_Passage shown:_
>> Begin

Seems once you win a major award, you can convince journals to give you several pages (Bidart of course filled an entire Poetry with one of his long poems), but until then, most major journals will be weary of giving multiple pages to an untested newbie, understandably so, since even they are running a business.

But, yes, start a journal, call it “Long Johns.”

  treym wrote @

One of the journals Silliman mentioned was, as David already offered, 6×6, but I can’t recall the other avant-zine’s name.

My gripe: there will always be the journal-friendly poets who constantly write “pop songs” and unashamedly fill their own books with “singles,” each with a different shiny magazine mentioned on the acknowledgements page. This is a business, so this is a convenient position for both parties. As a result, the journals in which they’re published feel disjointed, as do the poets’ books. It seems to be the much-too-common sacrifice of integrity for immediacy that prohibits any sense of cohesion for both the books and journals.


  tier3 wrote @

First of all, there is no way in hell I’m starting my own journal–that sort of endeavor is best left to the deranged. But really, our collective minds being able to mention only a handful of journals that operate in the poet-rather-than-poem manner demonstrates the dearth of opportunities for publishing longer work amongst the work of others–for every 6×6 or Spectaculum or Missouri Review, there are twenty journals which would unflinchingly stuff an envelope with a rejection letter if a poet dared have the nerve to submit a single seven-page poem. David, this displeasing fact is why I was so excited to give you part II of “Where the Workers Lived”–it would have been practically impossible to place a piece of that length elsewhere. Certainly, the Bidart in Poetry instance is extremely rare, but even on a much smaller scale, such as five sequential lyrics, it shouldn’t be seen as an undue risk by journals to publish a “newbie,” if that newbie wrote excellently. Instead, though, the journals are more often inclined to publish five disparate lyrics by a mixed bag of poets who may or may not establish themselves as actual writers rather than one-hit-wonders. And this leads to the idea, first introduced to me by Charles Wright, that there are “too many people publishing poetry” but not enough “actual poets.”

As far as “project” lending itself to gimmick, I can see the worry here. But any novel is a project, right? It’s a lengthy discussion with a singular vision, and is not necessarily predisposed to gimmickry, regardless of Postmodernity’s noble attempt to make that so. “The Rime of the Ancient Mariner” surely was a “project,” and in today’s publishing climate, Coleridge would have had a hell of a time getting even its shortest sections into the pages of a leading literary journal. Many journals even go so far as to declare that they have no interest in poems of greater than, say, seventy lines. And I would be willing to bet that it would be a feat to discover in these journals many poems longer than forty lines–such is the common journal discourse, and I have a giant stack of reviews to offer as proof of this phenomenon. The fact that this methodology is their prerogative is beside the point.

>> End

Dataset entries
>> Begin

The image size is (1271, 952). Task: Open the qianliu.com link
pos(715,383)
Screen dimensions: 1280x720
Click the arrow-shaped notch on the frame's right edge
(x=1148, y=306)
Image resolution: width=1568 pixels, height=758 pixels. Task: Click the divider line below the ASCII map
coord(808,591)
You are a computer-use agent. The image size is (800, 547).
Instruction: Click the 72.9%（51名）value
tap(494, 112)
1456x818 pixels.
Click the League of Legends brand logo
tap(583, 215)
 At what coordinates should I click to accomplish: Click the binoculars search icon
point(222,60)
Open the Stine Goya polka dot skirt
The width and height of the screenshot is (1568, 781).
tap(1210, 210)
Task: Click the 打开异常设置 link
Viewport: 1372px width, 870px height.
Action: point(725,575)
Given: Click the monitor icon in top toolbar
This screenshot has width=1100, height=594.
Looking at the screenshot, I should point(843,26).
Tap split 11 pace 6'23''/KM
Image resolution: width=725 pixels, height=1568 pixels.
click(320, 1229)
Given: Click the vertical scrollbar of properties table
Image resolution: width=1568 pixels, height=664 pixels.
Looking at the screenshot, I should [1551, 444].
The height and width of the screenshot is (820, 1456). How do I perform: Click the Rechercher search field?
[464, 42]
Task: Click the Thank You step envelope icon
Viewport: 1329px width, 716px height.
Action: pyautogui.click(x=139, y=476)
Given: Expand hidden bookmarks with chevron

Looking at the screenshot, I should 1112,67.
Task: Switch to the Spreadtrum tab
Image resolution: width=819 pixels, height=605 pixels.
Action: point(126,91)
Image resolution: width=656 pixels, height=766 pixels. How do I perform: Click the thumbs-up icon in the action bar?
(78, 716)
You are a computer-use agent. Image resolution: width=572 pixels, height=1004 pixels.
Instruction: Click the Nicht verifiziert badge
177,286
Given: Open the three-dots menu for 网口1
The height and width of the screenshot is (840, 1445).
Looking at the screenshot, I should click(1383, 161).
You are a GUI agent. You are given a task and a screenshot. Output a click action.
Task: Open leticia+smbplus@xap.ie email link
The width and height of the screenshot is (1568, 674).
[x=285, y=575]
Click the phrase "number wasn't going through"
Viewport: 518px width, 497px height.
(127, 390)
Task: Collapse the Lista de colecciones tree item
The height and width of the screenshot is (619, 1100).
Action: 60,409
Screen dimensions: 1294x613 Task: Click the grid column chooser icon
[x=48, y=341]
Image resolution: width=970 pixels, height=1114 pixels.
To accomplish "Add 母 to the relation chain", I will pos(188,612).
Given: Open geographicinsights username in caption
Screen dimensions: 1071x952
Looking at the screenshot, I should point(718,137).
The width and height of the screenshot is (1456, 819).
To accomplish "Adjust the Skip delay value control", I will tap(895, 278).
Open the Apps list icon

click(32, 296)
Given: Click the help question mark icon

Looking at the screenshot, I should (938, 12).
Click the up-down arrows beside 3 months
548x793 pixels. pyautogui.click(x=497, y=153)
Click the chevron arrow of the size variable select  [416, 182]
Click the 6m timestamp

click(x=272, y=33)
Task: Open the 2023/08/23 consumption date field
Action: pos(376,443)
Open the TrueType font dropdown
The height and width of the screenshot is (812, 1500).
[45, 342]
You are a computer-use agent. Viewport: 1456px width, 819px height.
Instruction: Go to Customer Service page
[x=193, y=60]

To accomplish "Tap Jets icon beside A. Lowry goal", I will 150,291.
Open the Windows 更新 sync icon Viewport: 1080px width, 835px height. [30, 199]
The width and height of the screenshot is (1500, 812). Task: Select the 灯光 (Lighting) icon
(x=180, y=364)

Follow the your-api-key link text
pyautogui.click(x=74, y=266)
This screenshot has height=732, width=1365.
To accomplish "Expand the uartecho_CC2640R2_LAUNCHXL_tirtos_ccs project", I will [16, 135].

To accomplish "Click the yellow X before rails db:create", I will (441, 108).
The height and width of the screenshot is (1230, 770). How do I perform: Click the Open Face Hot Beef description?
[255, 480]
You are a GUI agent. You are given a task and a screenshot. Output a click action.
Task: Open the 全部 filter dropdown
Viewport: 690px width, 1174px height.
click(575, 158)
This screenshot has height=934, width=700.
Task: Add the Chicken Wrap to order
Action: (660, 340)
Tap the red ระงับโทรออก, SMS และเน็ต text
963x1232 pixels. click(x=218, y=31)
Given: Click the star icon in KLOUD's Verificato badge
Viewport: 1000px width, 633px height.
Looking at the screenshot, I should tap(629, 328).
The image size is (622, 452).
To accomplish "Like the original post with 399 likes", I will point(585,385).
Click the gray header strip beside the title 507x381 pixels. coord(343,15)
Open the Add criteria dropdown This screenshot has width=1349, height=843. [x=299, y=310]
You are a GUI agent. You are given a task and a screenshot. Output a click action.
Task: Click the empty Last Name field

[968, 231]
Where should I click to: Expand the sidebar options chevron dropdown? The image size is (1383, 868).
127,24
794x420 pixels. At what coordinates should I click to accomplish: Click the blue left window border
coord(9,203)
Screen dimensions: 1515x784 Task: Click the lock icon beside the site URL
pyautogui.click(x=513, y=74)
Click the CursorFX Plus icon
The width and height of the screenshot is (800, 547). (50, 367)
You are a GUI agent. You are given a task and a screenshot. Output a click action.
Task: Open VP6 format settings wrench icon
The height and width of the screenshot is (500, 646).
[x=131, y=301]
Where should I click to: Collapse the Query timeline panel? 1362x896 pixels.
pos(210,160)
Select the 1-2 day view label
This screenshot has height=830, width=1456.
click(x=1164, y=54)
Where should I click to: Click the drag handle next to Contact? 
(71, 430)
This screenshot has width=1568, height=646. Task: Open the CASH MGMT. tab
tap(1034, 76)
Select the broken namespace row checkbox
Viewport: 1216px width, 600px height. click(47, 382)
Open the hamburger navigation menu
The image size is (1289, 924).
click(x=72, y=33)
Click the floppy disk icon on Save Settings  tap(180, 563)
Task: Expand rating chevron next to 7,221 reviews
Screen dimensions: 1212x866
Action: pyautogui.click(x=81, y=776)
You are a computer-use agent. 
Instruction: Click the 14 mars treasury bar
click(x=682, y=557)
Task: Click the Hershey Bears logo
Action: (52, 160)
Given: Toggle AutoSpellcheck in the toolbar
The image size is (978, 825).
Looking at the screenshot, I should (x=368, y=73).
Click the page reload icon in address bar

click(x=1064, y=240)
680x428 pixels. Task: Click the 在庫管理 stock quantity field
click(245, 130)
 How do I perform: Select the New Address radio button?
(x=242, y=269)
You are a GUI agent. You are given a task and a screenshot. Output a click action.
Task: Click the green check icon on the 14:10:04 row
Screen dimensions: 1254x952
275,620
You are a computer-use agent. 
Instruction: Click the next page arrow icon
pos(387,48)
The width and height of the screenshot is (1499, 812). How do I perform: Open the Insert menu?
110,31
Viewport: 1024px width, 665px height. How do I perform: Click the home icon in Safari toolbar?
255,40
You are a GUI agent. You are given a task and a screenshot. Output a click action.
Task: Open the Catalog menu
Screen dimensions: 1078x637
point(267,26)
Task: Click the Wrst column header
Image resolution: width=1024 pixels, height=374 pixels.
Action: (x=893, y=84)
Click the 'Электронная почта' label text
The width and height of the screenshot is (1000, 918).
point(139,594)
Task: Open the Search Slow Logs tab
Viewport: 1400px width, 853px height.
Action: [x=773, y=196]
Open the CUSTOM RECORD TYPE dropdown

>> End

_Your task:_ In the discussion of journals and long poems, print the stretch from "My gripe: there" through "books and journals.".

_Solution to the problem:_
My gripe: there will always be the journal-friendly poets who constantly write “pop songs” and unashamedly fill their own books with “singles,” each with a different shiny magazine mentioned on the acknowledgements page. This is a business, so this is a convenient position for both parties. As a result, the journals in which they’re published feel disjointed, as do the poets’ books. It seems to be the much-too-common sacrifice of integrity for immediacy that prohibits any sense of cohesion for both the books and journals.